Originally posted by sentinel2107 particularly the Deep Space Network (DSN) system that they have set up - incidentally the DSN has the capability to be used even for Mars mission if it ever comes up later.
Originally posted by zorgon
So when did India set up a Deep Space network?
With Chandrayaan-1 well on its way to moon without any glitch, Indian Space Research Organisation has now initiated a dialogue with its Russian counterpart of worksharing of Chandrayaan-2 which features a lander and a rover.
"Conceptual studies are in place. Overall configuration is finalised but the scientific experiments are yet to be finalised. It may take six months (for finalisation)", ISRO Chairman G Madhavan Nair told PTI in Bangalore.
"The lander will be from Russia. The Russian space agency is cooperating with us. The rover will be a joint development between Russia and India. Many of the scientific instruments (payloads on board Chandrayaan-2) will be from India", Nair, also Secretary in the Department of Space, said.
Unlike the Chandrayaan-1 which will orbit the moon at an altitude of 100 km mapping topography and the mineralogical content of the lunar soil, the Chandrayaan-2 mission involves a lunar orbiting spacecraft and a lander and a rover on the moon's surface.

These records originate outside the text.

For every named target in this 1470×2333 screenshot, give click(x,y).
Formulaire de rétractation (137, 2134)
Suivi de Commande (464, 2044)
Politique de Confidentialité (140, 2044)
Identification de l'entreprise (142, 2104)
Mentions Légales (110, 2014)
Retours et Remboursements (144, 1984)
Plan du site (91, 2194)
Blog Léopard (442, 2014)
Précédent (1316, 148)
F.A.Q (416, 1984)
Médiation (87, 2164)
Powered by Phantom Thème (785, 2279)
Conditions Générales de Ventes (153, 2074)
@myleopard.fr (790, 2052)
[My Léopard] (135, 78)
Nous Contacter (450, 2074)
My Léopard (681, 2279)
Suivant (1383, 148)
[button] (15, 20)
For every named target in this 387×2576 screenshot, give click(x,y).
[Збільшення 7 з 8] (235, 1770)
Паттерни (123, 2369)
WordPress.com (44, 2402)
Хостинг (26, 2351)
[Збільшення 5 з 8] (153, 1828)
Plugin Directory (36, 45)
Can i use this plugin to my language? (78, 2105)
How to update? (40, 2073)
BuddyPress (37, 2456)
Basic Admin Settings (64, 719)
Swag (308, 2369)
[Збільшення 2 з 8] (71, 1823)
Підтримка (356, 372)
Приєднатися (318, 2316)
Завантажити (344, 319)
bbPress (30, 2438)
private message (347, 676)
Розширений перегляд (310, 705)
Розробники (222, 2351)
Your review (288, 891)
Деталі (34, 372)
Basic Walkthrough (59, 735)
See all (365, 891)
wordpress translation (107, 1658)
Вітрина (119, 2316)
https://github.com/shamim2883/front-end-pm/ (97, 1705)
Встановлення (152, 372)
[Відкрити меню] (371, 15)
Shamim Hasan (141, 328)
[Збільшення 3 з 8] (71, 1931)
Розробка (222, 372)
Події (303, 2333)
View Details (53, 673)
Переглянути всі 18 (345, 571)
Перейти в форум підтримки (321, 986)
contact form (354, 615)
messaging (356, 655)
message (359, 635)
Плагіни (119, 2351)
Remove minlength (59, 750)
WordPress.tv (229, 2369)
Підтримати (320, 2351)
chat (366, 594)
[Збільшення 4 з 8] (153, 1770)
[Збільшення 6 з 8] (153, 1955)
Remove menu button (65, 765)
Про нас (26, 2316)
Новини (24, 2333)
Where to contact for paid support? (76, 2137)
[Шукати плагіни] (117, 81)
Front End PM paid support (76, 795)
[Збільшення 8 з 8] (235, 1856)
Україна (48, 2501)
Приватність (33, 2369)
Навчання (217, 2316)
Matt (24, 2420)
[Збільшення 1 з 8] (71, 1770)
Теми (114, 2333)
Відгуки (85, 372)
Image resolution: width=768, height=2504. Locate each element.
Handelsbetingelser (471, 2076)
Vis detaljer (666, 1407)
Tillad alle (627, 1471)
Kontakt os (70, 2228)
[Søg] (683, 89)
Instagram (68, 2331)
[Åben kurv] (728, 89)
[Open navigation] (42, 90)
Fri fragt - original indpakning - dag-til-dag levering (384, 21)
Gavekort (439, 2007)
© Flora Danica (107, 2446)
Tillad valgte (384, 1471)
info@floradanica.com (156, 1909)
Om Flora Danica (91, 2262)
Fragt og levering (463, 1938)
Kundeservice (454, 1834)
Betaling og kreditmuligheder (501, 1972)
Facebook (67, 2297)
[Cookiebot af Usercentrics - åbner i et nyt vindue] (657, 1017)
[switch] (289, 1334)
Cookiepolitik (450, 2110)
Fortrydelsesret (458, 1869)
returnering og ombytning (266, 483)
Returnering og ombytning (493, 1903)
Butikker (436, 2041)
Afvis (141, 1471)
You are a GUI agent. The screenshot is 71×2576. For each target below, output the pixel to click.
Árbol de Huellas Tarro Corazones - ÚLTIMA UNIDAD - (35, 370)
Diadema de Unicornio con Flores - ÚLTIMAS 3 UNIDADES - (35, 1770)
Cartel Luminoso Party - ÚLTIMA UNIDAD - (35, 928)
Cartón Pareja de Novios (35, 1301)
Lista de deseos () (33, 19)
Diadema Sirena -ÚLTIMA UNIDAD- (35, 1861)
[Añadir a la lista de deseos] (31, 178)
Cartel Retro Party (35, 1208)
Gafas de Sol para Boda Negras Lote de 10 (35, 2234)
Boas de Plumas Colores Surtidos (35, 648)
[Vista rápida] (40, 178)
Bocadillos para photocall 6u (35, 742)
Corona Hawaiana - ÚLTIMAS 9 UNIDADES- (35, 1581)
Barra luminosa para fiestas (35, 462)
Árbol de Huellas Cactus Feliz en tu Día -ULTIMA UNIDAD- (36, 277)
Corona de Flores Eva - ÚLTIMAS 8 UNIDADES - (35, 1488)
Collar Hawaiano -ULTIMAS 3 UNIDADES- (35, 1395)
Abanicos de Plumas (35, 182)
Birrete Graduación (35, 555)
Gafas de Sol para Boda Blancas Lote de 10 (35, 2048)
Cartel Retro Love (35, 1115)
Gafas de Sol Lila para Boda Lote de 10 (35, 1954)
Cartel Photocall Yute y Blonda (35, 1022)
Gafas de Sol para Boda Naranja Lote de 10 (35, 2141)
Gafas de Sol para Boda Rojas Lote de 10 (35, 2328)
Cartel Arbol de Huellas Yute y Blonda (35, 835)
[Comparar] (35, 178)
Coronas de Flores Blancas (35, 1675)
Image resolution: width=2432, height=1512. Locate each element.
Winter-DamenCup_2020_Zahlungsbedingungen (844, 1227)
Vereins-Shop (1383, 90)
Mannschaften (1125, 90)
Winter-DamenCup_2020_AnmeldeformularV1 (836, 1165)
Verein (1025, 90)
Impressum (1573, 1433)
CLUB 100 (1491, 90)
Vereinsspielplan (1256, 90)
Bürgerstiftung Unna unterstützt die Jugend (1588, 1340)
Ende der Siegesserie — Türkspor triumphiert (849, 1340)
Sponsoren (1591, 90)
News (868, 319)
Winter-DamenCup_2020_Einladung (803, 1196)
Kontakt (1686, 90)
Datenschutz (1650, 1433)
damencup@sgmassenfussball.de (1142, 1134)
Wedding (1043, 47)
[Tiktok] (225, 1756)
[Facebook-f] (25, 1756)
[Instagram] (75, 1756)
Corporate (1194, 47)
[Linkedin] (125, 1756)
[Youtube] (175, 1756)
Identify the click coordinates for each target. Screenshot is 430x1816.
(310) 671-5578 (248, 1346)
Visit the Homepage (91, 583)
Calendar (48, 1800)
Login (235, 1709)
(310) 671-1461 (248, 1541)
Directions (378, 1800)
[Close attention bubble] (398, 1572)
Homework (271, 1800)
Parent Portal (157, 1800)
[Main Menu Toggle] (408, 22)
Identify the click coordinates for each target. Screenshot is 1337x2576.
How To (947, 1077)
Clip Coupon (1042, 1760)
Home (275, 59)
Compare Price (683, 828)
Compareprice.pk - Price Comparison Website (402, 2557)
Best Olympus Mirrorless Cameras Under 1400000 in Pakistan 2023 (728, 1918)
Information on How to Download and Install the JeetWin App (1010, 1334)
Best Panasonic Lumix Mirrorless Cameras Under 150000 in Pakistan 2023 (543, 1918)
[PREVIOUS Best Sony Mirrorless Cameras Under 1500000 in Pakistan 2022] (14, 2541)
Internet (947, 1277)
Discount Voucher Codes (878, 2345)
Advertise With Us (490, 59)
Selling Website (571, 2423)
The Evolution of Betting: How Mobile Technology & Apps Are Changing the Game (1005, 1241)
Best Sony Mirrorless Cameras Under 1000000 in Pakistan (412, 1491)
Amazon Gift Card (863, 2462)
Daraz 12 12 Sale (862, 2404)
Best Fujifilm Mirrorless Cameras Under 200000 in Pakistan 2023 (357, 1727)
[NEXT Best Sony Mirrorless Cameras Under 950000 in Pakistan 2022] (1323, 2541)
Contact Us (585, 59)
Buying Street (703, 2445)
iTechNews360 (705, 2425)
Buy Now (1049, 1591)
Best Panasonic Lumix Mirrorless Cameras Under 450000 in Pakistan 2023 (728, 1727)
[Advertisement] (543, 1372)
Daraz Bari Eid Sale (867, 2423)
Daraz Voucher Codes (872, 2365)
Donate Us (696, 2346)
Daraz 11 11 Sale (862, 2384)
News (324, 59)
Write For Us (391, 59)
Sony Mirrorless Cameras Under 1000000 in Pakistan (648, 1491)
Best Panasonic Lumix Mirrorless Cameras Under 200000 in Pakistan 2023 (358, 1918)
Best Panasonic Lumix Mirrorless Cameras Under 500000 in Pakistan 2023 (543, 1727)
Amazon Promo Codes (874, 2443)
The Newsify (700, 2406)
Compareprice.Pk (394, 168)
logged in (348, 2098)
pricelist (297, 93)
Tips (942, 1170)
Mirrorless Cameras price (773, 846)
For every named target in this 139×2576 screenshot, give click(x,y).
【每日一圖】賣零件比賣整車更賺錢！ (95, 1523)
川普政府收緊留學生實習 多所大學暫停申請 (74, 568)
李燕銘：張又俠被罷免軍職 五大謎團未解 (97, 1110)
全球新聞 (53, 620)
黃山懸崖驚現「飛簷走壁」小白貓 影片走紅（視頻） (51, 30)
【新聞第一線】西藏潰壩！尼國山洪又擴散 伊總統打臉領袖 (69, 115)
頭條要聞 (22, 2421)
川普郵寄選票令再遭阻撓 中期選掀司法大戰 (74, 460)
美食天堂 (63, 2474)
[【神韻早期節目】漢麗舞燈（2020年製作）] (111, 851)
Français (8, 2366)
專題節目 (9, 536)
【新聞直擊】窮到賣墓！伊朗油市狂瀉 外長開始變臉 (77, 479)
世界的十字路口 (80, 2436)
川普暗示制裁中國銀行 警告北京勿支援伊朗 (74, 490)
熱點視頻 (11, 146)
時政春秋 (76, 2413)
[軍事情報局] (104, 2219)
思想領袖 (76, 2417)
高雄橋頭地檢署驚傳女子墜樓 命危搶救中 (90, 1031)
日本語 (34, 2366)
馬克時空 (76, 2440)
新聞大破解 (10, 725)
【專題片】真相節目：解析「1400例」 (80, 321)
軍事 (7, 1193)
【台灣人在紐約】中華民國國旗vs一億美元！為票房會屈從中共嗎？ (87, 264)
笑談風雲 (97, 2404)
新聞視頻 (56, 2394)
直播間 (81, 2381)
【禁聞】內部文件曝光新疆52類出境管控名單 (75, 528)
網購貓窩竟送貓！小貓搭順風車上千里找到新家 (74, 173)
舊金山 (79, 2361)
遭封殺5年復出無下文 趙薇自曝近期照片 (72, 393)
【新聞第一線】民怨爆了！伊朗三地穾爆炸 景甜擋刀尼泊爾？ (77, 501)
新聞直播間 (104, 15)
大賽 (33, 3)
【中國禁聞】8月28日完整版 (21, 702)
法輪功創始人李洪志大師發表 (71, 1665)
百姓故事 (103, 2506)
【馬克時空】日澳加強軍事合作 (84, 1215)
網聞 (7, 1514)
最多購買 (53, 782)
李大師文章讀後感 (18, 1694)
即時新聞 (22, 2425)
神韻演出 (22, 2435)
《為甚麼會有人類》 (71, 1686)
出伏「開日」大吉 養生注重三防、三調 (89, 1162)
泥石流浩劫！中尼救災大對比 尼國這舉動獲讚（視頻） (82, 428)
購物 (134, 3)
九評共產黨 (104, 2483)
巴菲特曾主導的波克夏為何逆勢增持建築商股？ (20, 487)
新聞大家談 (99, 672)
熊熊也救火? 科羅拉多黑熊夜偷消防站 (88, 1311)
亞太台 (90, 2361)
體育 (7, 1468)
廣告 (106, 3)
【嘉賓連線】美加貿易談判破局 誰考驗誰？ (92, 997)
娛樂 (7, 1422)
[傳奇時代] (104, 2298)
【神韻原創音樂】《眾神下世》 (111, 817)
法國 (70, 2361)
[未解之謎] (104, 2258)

Project Director of Chandrayaan-1 Mayilsami Annadurai said the Government has approved a Rs 425 crore budget for the Chandrayaan-2 venture, with seed money of Rs 50 crore already in place.
Even for building the lander, India can contribute its expertise, Annadurai said, adding, work-sharing discussions on the mission (who will do what) are in progress with the Russian space agency.
Originally posted by sentinel2107
...there will be more of an international furore in search for the truth?
...can outsource even your space activities to us now.
Originally posted by IAF101
I also read about ISRO's plans to have a man in space by 2015, doesnt that seem like a rather optimistic goal when there are still no mature heavy lift launch vehicles at their disposal ?
Originally posted by CosmicScorpion
I thought you're from the same planet like me. But Sir, on this planet whenever people try to search for truth, buildings will be erased off the maps, Jacksons will become white, Angelinas mate with Brads and give birth to kids, Georgians attack Russians on the eve of Olympic games and Russians get blamed for it... the list is quite long.
Outsourcing... hmm... let me see... how to insult those scientists. Rocket coolies? Just the way the west came up with Cyber/SW coolies for "SW engineers".
Originally posted by IAF101
I'm still waiting for the Lunar impacter. Any idea if they will get any images of that ?
Also just reading up of the Trans Lunar Injection and Hohmann transfers, its strikes me that ISRO didnt choose to a faster Hohmann transfer ? Is the Lunar probe really small that it doesnt have enough fuel for such a long burn or were they trying to play it safe ??
I also read about ISRO's plans to have a man in space by 2015, doesnt that seem like a rather optimistic goal when there are still no mature heavy lift launch vehicles at their disposal ?
However, I like their idea of having a robotic rover on the moon. If they can build a massive enough rover they can seriously explore the moon like never before and much more safely than sending a man on the moon. It would also be cheaper and give them a real and viable technological leg up to join the West in its inter-planetary explorations.